■ The exercise ■
Which lines of the records below contain the word "indicator"? List each of those lines in full.

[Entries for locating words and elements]
## Start

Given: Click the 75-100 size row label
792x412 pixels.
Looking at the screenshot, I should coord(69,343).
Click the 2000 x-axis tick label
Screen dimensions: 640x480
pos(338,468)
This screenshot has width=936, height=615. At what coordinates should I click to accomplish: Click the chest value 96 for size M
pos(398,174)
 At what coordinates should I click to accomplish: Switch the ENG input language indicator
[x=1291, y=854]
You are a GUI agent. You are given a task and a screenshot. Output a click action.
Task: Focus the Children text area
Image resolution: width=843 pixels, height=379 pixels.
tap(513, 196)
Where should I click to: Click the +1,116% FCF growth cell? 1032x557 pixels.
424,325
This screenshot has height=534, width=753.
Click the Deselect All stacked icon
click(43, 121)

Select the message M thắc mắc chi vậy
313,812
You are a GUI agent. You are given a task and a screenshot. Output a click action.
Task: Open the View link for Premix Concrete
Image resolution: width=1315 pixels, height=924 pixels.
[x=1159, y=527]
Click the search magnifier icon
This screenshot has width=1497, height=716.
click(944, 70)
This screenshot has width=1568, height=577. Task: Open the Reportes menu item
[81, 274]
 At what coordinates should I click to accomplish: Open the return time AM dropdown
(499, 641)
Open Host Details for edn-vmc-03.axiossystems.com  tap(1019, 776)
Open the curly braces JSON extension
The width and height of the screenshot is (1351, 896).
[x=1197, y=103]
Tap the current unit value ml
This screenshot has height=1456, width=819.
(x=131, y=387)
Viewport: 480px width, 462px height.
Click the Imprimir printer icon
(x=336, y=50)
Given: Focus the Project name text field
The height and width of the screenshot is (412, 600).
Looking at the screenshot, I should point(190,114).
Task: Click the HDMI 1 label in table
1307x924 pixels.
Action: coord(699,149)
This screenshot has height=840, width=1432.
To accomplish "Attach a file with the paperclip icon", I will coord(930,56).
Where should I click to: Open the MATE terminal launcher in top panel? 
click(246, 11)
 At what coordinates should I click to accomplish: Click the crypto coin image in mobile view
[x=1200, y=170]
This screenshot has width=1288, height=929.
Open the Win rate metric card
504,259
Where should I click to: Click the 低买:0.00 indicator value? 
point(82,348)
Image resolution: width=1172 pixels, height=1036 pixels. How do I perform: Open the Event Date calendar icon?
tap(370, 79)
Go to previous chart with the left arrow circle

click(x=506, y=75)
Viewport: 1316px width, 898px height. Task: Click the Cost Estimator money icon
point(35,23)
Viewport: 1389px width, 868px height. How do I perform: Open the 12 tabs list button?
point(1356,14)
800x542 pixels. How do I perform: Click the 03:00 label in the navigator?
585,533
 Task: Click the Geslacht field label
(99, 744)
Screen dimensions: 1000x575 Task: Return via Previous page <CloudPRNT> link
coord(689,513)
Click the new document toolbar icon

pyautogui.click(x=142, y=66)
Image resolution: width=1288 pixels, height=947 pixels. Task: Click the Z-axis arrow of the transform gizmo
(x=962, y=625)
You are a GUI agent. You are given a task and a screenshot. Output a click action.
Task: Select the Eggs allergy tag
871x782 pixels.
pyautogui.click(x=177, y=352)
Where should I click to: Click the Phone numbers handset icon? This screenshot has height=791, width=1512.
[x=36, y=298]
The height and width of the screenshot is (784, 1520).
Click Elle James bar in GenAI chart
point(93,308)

## End

■ Response ■
 At what coordinates should I click to accomplish: Switch the ENG input language indicator
Where should I click to: Click the 低买:0.00 indicator value? 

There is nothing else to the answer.